PROVIDED RECORDS below:

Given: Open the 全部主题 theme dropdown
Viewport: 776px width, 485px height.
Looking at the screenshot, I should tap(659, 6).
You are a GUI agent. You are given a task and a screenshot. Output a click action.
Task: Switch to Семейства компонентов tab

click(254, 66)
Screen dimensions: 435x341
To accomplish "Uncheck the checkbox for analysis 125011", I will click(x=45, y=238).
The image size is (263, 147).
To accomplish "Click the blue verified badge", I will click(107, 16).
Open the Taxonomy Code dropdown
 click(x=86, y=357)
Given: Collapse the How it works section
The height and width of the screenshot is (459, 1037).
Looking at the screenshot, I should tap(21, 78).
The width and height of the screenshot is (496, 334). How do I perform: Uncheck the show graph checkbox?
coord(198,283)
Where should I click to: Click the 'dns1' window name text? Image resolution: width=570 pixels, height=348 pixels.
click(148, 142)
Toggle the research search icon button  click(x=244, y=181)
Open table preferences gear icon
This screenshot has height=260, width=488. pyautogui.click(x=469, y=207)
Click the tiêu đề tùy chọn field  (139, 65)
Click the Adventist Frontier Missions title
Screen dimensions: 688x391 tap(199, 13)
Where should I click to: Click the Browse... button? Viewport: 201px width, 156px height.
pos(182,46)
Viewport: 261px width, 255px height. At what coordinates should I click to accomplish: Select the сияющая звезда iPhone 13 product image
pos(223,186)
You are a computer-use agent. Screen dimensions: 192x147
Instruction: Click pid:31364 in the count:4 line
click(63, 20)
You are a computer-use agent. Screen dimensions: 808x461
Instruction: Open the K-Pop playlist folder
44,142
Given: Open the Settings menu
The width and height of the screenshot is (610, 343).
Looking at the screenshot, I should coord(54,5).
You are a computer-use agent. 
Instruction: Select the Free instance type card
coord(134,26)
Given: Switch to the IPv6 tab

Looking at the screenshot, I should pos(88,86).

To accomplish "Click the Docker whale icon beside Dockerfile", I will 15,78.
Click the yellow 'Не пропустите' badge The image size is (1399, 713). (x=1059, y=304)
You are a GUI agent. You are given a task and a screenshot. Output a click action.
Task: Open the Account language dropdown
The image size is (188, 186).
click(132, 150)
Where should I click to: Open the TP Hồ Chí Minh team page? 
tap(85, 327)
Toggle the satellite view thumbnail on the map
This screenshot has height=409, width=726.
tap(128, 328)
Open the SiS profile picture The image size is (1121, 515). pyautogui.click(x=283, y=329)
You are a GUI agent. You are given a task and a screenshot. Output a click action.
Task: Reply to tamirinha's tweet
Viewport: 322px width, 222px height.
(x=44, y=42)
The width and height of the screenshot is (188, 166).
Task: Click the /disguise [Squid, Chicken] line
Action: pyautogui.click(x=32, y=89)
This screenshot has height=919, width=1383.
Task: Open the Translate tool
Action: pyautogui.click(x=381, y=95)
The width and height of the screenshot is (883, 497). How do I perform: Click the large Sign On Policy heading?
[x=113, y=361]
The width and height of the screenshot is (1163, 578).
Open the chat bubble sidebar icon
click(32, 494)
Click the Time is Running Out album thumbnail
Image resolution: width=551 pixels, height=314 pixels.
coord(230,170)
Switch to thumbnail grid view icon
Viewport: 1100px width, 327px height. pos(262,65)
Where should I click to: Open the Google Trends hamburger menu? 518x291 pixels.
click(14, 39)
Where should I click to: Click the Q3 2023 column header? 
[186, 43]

End of PROVIDED RECORDS.

WHAT NEEDS TO BE DONE
The line containing "This screenshot has height=409, width=726." begins the span, and the last line of the records above ends it. Return that span exactly, and nothing outside it.

TASK SOLUTION
This screenshot has height=409, width=726.
tap(128, 328)
Open the SiS profile picture The image size is (1121, 515). pyautogui.click(x=283, y=329)
You are a GUI agent. You are given a task and a screenshot. Output a click action.
Task: Reply to tamirinha's tweet
Viewport: 322px width, 222px height.
(x=44, y=42)
The width and height of the screenshot is (188, 166).
Task: Click the /disguise [Squid, Chicken] line
Action: pyautogui.click(x=32, y=89)
This screenshot has height=919, width=1383.
Task: Open the Translate tool
Action: pyautogui.click(x=381, y=95)
The width and height of the screenshot is (883, 497). How do I perform: Click the large Sign On Policy heading?
[x=113, y=361]
The width and height of the screenshot is (1163, 578).
Open the chat bubble sidebar icon
click(32, 494)
Click the Time is Running Out album thumbnail
Image resolution: width=551 pixels, height=314 pixels.
coord(230,170)
Switch to thumbnail grid view icon
Viewport: 1100px width, 327px height. pos(262,65)
Where should I click to: Open the Google Trends hamburger menu? 518x291 pixels.
click(14, 39)
Where should I click to: Click the Q3 2023 column header? 
[186, 43]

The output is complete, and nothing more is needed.